■ **Objective**
Copy each of the following entries line for line, leaving every character unchanged.

[Input for this task start]

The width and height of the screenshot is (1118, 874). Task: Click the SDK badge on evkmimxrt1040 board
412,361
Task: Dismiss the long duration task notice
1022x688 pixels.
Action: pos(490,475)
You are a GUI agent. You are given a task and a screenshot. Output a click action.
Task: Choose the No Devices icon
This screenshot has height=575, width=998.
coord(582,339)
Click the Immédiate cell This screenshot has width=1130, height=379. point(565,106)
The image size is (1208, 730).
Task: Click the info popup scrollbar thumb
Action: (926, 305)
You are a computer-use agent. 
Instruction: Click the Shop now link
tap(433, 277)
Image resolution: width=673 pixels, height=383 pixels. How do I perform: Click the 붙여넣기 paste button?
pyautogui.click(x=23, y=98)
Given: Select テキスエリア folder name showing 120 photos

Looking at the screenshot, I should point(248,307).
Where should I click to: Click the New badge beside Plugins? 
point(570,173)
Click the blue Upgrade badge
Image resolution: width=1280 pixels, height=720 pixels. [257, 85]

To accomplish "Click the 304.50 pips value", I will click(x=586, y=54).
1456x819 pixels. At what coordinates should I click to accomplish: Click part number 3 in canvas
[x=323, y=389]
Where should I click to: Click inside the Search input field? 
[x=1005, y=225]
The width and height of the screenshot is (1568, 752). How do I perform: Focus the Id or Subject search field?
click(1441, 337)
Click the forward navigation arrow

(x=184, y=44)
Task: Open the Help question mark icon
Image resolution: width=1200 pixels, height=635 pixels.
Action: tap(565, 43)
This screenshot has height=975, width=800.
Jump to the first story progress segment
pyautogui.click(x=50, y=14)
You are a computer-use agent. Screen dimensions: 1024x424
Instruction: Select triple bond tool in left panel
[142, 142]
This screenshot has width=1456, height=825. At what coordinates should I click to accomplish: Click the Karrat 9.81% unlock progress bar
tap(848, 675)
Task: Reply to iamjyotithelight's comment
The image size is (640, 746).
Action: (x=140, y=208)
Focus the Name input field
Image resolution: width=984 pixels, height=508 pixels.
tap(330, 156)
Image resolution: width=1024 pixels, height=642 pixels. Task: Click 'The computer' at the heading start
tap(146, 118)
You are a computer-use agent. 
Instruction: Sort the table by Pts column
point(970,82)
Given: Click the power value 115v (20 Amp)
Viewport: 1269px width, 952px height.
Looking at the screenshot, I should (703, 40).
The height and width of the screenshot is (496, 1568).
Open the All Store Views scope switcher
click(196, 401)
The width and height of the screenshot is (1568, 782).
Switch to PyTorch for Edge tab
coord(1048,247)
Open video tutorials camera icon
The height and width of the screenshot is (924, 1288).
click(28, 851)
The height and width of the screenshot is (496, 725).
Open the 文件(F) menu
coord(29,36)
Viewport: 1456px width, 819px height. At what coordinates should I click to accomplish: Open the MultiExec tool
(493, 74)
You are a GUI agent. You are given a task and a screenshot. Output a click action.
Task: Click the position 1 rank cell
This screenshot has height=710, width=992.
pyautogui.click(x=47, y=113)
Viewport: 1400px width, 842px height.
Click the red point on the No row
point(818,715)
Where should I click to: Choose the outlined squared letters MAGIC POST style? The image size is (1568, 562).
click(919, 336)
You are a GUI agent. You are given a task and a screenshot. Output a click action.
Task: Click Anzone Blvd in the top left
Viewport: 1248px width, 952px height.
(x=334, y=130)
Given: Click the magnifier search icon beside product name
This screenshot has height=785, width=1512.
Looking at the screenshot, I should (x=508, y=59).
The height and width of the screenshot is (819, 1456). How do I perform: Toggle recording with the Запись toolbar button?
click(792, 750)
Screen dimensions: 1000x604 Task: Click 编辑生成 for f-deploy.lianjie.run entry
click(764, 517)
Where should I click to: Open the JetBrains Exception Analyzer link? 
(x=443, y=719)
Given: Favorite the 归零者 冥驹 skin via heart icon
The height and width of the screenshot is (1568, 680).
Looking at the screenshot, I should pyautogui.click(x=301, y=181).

[Input for this task end]

■ **Task output**
The width and height of the screenshot is (1118, 874). Task: Click the SDK badge on evkmimxrt1040 board
412,361
Task: Dismiss the long duration task notice
1022x688 pixels.
Action: pos(490,475)
You are a GUI agent. You are given a task and a screenshot. Output a click action.
Task: Choose the No Devices icon
This screenshot has height=575, width=998.
coord(582,339)
Click the Immédiate cell This screenshot has width=1130, height=379. point(565,106)
The image size is (1208, 730).
Task: Click the info popup scrollbar thumb
Action: (926, 305)
You are a computer-use agent. 
Instruction: Click the Shop now link
tap(433, 277)
Image resolution: width=673 pixels, height=383 pixels. How do I perform: Click the 붙여넣기 paste button?
pyautogui.click(x=23, y=98)
Given: Select テキスエリア folder name showing 120 photos

Looking at the screenshot, I should point(248,307).
Where should I click to: Click the New badge beside Plugins? 
point(570,173)
Click the blue Upgrade badge
Image resolution: width=1280 pixels, height=720 pixels. [257, 85]

To accomplish "Click the 304.50 pips value", I will click(x=586, y=54).
1456x819 pixels. At what coordinates should I click to accomplish: Click part number 3 in canvas
[x=323, y=389]
Where should I click to: Click inside the Search input field? 
[x=1005, y=225]
The width and height of the screenshot is (1568, 752). How do I perform: Focus the Id or Subject search field?
click(1441, 337)
Click the forward navigation arrow

(x=184, y=44)
Task: Open the Help question mark icon
Image resolution: width=1200 pixels, height=635 pixels.
Action: tap(565, 43)
This screenshot has height=975, width=800.
Jump to the first story progress segment
pyautogui.click(x=50, y=14)
You are a computer-use agent. Screen dimensions: 1024x424
Instruction: Select triple bond tool in left panel
[142, 142]
This screenshot has width=1456, height=825. At what coordinates should I click to accomplish: Click the Karrat 9.81% unlock progress bar
tap(848, 675)
Task: Reply to iamjyotithelight's comment
The image size is (640, 746).
Action: (x=140, y=208)
Focus the Name input field
Image resolution: width=984 pixels, height=508 pixels.
tap(330, 156)
Image resolution: width=1024 pixels, height=642 pixels. Task: Click 'The computer' at the heading start
tap(146, 118)
You are a computer-use agent. 
Instruction: Sort the table by Pts column
point(970,82)
Given: Click the power value 115v (20 Amp)
Viewport: 1269px width, 952px height.
Looking at the screenshot, I should (703, 40).
The height and width of the screenshot is (496, 1568).
Open the All Store Views scope switcher
click(196, 401)
The width and height of the screenshot is (1568, 782).
Switch to PyTorch for Edge tab
coord(1048,247)
Open video tutorials camera icon
The height and width of the screenshot is (924, 1288).
click(28, 851)
The height and width of the screenshot is (496, 725).
Open the 文件(F) menu
coord(29,36)
Viewport: 1456px width, 819px height. At what coordinates should I click to accomplish: Open the MultiExec tool
(493, 74)
You are a GUI agent. You are given a task and a screenshot. Output a click action.
Task: Click the position 1 rank cell
This screenshot has height=710, width=992.
pyautogui.click(x=47, y=113)
Viewport: 1400px width, 842px height.
Click the red point on the No row
point(818,715)
Where should I click to: Choose the outlined squared letters MAGIC POST style? The image size is (1568, 562).
click(919, 336)
You are a GUI agent. You are given a task and a screenshot. Output a click action.
Task: Click Anzone Blvd in the top left
Viewport: 1248px width, 952px height.
(x=334, y=130)
Given: Click the magnifier search icon beside product name
This screenshot has height=785, width=1512.
Looking at the screenshot, I should (x=508, y=59).
The height and width of the screenshot is (819, 1456). How do I perform: Toggle recording with the Запись toolbar button?
click(792, 750)
Screen dimensions: 1000x604 Task: Click 编辑生成 for f-deploy.lianjie.run entry
click(764, 517)
Where should I click to: Open the JetBrains Exception Analyzer link? 
(x=443, y=719)
Given: Favorite the 归零者 冥驹 skin via heart icon
The height and width of the screenshot is (1568, 680).
Looking at the screenshot, I should pyautogui.click(x=301, y=181).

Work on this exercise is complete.